You could also reverse engineer your database into Visual Studio as a database project. Visual Studio Team Suite Database Edition GDR R2 (I know long name) has the capability to do a schema comparison and data comparison, but the beauty of this approach is that you get all of your database into a nice database project where you can manage change and integrate with source control. This would allow you to build from a common source and deploy consistent changes.
i remember in my previous job, i needed to do data migration. in that case, i needed to migrate to a new system, i was to develop, so it has a different table schema. i think 1st, i should know:
in general, how is data migrated (with the same schema) to a different DB engine. eg. MySQL -> MSSQL. in my case, my destination DB was MySQL and i used MySQL Migration Toolkit
i am thinking, in an enterprise app, there may be stored procedures, triggers that also need to be imported.
if table schema is different, how will i then go abt doing this? in my prev job, what i did was import data (in my case, from Access) into my destination (MySQL) leaving table structures. then use SQL to select data and manipulate as required into final destination tables.
in my case, where i dont have documentation for the old db, and the columns was not named correctly, eg. it uses say 'field1', 'field2' etc. i needed to trace from the application code what the columns mean. any better way? or sometimes, columns contain multiple values in delimited data, is reading code the only way?
I really depends, but from your question I assume you want to hear what other people do.
So here is what I do in my current project.
I have to migrate from Oracle to Oracle but to a completely different schema.
The old system was 2-tier (old client, old database) the new system is 3-tier (new client, business logic, new database). We have more than 600 tables in the new schema.
After much pondering we scraped the idea of doing a migration from old database to new database in SQL. We decided that in our case i would be much easier to go:
old database -> old client -> business logic -> new database
In the old database much of the data is stored in strange ways and the old client
mangles it in complex ways. We have access to the source code of the old client but it is a very large system.
We wrote a migration tool that sits above the old client and the business logic.
We have some SQL before and some SQL after that but the bulk of data is migrated via
old client and business logic.
The downside is that it is slow, a complete migration taking more than 190 hours in our case but otherwise it works well.
UPDATE
As far as stored procedures and triggers are concerned:
Even as we use the same DBMS in old and new system (both Oracle) the procedures and
triggers are written from scratch for the new system.

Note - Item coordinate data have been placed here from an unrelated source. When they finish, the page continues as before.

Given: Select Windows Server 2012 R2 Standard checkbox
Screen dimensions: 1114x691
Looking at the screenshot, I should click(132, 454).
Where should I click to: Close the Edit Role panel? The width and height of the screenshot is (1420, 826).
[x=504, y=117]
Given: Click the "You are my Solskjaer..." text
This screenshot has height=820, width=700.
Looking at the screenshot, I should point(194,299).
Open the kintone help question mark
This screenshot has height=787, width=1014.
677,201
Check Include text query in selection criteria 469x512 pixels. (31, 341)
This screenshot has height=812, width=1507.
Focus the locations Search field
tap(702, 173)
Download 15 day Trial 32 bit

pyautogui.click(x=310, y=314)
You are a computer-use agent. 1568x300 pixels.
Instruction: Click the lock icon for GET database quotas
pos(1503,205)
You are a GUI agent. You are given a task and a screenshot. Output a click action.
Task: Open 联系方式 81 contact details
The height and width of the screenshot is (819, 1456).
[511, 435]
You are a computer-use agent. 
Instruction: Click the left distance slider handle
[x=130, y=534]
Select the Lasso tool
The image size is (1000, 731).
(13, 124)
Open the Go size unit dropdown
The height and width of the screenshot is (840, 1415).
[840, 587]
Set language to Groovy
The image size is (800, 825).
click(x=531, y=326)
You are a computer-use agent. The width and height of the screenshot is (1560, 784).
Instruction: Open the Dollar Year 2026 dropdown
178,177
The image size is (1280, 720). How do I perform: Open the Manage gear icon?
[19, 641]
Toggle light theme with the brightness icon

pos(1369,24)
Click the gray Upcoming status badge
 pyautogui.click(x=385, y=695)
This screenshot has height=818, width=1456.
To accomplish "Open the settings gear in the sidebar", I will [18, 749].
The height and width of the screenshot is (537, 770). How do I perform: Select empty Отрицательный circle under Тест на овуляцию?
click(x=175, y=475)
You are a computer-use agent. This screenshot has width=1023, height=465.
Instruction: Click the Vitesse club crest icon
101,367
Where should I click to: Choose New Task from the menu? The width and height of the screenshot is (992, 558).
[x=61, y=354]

When I've performed database migrations, I've used the application instead a general tool to migrate the database. The application connects to two databases and copies objects from one to the other. You don't have to worry about schema or permissions or whatnot since all that is handled in the application, just like what happens when you set up the application in the first place.
Of course, this may not help you if your application doesn't support this. But if you're writing an application, I strongly recommend doing it this way.
I recommend the wikipedia article for a good overview and links to the main commercial tools (and some non-commercial ones). Stored procedures (and kin, e.g. user-defined function), if abundant, are going to be the "hot spots" in the migration, requiring rare abd costly human skills -- as soon as you get away from the "declarative" mood of mainstream SQL, and into procedural code, you cannot expect automated tools to do a decent job (Turing's Theorem says that they actually can't, in a sufficiently general case;-). So, you need engineers with a good understanding of the procedural trappings of BOTH engines -- the one you're migrating from, the one you're migrating to. You can buy that -- it's one of the niches where consultants make REALLY good money!-)
If you are using MS SQL Server, you can use SSMS to script out the schema and all data in one go: SQL Server 2008: Script Data as Inserts.
If you are not using any/many non-standard SQL constructs, then you might be able to manually edit this scipt without too much effort.